A high grade GNSS receiver can compute the position of where each image in the survey was taken to an accuracy of a couple of centimetres. This part is not up for discussion but that does not mean that the end products of your survey will have an accuracy of a couple of centimetres! There is a whole list of factors that will influence the accuracy apart from the exterior orientation such as the sharpness of the images, exposure of the images, ISO setting, the Ground Sample Distance, type of sensor used, type of lens used and last but not least the internal orientation.

The internal orientation describes the geometry of the camera at the time of capture.  Unless you change something during a survey (like change a lens or set a new aperture value) then the interior orientation will be the same for all images in that survey. Every lens used in (aerial)photography will distort the image in varying degrees depending on the type of lens used. This means that each and every lens must be calibrated prior to being able to compute accurate 3D positions of objects. Calibration is the process to find the true parameters of the camera.

Modern day photogrammetry that relies on the Structure for Motion (SfM) needs a high percentage of overlap between all the images (minimum 60%). This high overlap ensures a high degree of redundancy and allows for the calibration of the camera purely based on the images taken during the survey, i.e. the camera does not need to be separately calibrated.

However, this is true for most parameters but the most important one, the focal length, is very hard to derive. And it is this parameter that is the most important one to obtain accurate survey results.

The most accurate way to determine the focal length would be to calibrate the camera separately.  Since we use cheap, light and inexpensive cameras (compared to the $1 million. Vexcel aerial cameras for manned aircraft) the parameters of the internal orientation will change simply by banging the camera on a table. Unless you are very careful with the camera before or after a separate calibration there is no way of getting these parameters accurately except by…. Yes, you guessed right by performing a calibration during the flight and that is exactly one of the functions of a ground control point (GCP).

Theoretically you will need just one GCP to calculate the focal length accurately, but what if you made a small error measuring the GCP… No self-respecting surveyor will ever rely on a single measurement, so he will take at least three measurements or 3 GCP’s. While you are at it you might as well measure some more since the more GCP’s you measure the more accurate your survey will become. Up to a point of course! 1000 GCP’s on one square km will not make a more accurate survey than 10 GCP’s. How many are optimal? well that is unfortunately beyond the scope of this article.

Coming back to a point previously made. A surveyor never relies on a single measurement. Most photogrammetric software will take all the inputs such as the images and their position and then create a point cloud in a semi ‘black box’ manner. If you have made a mistake somewhere in the process, then the saying garbage in gives garbage out will apply. But there is a good chance you will never notice this error, nor will you be able to make a statement about the accuracy of your end results.

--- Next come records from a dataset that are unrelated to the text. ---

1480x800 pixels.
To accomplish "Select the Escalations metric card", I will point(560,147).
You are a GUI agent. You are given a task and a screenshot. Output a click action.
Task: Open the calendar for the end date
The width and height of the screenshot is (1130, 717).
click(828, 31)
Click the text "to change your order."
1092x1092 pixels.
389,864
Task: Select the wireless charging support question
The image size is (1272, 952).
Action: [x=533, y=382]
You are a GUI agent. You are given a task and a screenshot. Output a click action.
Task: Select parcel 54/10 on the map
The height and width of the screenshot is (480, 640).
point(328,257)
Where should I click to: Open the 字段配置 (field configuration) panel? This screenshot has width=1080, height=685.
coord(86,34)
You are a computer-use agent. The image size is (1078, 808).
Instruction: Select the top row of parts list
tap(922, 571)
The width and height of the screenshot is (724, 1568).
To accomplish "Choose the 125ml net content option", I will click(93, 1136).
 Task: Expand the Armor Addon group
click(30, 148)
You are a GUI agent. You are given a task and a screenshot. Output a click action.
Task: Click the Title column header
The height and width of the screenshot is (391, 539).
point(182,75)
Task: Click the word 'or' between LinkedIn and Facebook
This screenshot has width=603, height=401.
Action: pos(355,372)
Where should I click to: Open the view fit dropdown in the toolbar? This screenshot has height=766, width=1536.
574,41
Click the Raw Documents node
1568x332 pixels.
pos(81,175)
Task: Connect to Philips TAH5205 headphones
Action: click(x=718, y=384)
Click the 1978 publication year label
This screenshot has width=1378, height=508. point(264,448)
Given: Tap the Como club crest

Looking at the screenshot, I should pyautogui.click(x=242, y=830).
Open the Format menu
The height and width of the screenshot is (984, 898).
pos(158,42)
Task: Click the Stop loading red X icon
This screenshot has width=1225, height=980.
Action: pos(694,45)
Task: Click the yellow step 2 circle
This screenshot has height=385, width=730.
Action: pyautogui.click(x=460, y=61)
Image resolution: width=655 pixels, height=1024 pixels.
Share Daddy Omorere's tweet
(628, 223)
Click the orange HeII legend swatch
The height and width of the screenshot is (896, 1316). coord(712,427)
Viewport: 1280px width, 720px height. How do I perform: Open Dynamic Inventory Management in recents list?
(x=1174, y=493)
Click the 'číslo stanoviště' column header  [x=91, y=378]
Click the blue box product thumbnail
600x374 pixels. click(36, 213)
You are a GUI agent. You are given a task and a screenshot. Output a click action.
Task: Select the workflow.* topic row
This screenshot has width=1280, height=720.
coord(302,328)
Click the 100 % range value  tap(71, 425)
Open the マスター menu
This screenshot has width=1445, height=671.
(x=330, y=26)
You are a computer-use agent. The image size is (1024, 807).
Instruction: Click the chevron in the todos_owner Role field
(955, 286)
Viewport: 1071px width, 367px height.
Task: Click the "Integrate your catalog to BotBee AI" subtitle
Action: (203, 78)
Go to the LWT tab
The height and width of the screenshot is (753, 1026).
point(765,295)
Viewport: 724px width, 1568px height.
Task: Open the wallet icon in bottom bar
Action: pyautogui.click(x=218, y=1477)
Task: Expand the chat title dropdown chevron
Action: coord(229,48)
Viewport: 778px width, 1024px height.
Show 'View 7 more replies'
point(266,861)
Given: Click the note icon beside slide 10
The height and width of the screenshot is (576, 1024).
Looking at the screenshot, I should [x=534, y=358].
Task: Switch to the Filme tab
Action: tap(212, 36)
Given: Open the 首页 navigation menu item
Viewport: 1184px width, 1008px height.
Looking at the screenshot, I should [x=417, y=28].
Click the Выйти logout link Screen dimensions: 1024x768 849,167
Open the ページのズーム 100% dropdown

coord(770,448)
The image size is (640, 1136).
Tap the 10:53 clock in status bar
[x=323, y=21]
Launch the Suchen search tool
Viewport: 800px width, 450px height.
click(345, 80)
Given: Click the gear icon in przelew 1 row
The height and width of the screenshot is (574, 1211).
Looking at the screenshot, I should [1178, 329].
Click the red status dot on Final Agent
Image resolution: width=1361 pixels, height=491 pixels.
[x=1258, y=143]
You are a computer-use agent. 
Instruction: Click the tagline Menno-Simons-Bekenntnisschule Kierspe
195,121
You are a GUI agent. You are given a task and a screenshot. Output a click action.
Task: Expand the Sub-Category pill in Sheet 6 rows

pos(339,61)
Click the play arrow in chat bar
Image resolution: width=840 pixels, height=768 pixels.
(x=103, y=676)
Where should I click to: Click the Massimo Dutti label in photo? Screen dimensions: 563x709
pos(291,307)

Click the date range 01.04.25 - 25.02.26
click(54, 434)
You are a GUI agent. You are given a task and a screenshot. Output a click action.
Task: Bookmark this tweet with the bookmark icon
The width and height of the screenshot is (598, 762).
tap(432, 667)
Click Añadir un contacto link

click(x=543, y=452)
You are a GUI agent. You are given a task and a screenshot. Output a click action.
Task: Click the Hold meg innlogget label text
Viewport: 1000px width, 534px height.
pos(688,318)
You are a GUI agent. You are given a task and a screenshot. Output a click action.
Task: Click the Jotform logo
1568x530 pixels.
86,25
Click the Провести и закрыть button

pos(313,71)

The best way to overcome this is by measuring extra points (using RTK GNSS). These points should not be used for the data processing but kept apart. Once the end products are made you can then check these against the extra points measured. You should measure a sufficient amount if you want to make a statistical claim on the obtained accuracies. If you are out measuring these extra points you might as well measure ground control points, it will be very little extra effort and the reward is a more accurate survey.

Is there no benefit in using these high end (RTK or PPK) GNSS receivers on your drone? Yes there is! The first is that you will need a lot less GCP’s than if you would not tag the position of where the images are taken accurately.

The second is that your survey area might not be 100% accessible by foot in for example an inter tidal area, a portion cut off by a river etc. Using these high-end receivers on the drone will allow you to get accurate survey results even if the ground control points do not cover the entire survey area.